AJP - Lung Cellular and Molecular Physiology, Vol 268, Issue 2 230-L238, Copyright © 1995 by American Physiological Society
Insulin modulation of bronchial epithelial cell fibronectin in vitro
D. J. Romberger, P. Pladsen, L. Claassen, M. Yoshida, J. D. Beckmann and S. I. Rennard
Research Service, Department of Veterans Affairs Medical Center, Omaha, Nebraska 68105.

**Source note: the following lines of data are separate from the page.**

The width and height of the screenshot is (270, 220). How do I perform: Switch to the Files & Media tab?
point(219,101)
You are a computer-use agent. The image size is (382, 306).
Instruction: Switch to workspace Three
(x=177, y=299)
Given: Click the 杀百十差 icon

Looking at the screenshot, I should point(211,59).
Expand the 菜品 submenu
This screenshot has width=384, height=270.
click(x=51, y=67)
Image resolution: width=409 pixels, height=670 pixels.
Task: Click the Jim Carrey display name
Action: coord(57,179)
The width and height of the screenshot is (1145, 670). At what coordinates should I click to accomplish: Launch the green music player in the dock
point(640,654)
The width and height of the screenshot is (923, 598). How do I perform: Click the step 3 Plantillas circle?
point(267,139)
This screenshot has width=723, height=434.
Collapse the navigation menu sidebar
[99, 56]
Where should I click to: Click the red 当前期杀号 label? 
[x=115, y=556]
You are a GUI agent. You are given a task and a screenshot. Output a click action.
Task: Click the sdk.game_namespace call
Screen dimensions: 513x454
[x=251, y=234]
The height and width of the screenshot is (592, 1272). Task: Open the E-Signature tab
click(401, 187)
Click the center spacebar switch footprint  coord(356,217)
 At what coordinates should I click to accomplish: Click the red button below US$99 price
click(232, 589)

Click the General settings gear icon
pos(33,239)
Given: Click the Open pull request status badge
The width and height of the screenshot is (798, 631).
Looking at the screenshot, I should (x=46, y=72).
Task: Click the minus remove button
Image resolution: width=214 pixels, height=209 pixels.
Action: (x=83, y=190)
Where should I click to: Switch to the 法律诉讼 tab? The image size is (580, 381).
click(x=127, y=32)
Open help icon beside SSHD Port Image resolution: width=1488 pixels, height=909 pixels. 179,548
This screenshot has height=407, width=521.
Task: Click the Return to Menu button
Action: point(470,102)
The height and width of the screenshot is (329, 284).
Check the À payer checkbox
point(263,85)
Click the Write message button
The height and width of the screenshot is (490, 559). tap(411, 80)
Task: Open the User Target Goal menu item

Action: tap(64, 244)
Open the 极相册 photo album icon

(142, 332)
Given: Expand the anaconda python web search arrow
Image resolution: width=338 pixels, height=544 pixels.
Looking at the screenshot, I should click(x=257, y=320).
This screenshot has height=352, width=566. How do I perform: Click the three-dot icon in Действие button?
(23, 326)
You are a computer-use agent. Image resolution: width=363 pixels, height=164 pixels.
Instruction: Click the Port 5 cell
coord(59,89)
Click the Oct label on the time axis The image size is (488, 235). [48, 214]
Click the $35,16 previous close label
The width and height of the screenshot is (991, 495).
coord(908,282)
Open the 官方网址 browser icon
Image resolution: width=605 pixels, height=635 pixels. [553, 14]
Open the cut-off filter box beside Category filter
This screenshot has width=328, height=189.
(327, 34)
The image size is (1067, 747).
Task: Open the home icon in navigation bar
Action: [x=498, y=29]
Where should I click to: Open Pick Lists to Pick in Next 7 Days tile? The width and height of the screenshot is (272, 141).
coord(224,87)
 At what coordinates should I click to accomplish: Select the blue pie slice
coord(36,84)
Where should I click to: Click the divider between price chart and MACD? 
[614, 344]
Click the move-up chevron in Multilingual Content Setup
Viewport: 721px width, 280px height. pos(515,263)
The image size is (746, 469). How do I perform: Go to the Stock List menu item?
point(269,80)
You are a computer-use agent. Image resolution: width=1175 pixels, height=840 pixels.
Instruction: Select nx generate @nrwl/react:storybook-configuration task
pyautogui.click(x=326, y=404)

Fibronectin (Fn) is involved in the migration of epithelial cells in
re-epithelialization of wounds. Epithelial cell-derived Fn is particularly
potent as a chemotactic factor for bronchial epithelial cells (BECs) in
vitro. Thus modulation of airway epithelial cell Fn may be a key aspect of
airway repair. Insulin is both an important growth factor and known
chemotactic factor for cultured BECs. We postulated that insulin may
modulate Fn production of cultured BECs. We examined this hypothesis
utilizing bovine BECs in culture with serum-free media with and without
insulin. BECs grown in media without insulin released more Fn into culture
supernatants and contained more Fn in cell layers than cells grown with
insulin. Labeling of cells with [35S]methionine demonstrated an increase in
new protein production and Fn mRNA expression was increased. Increased Fn
in BEC cultures without insulin was associated with an increase in active
transforming growth factor-beta (TGF-beta) release as measured by a
standard bioassay. Increased BEC Fn in cultures without insulin was
partially inhibited by exposure of cultures to TGF-beta antibody. Thus
insulin appears to modulate BEC Fn production in vitro in part through a
TGF-beta-dependent mechanism. Insulin may be involved in airway repair
mechanisms through modulation of epithelial cell Fn production.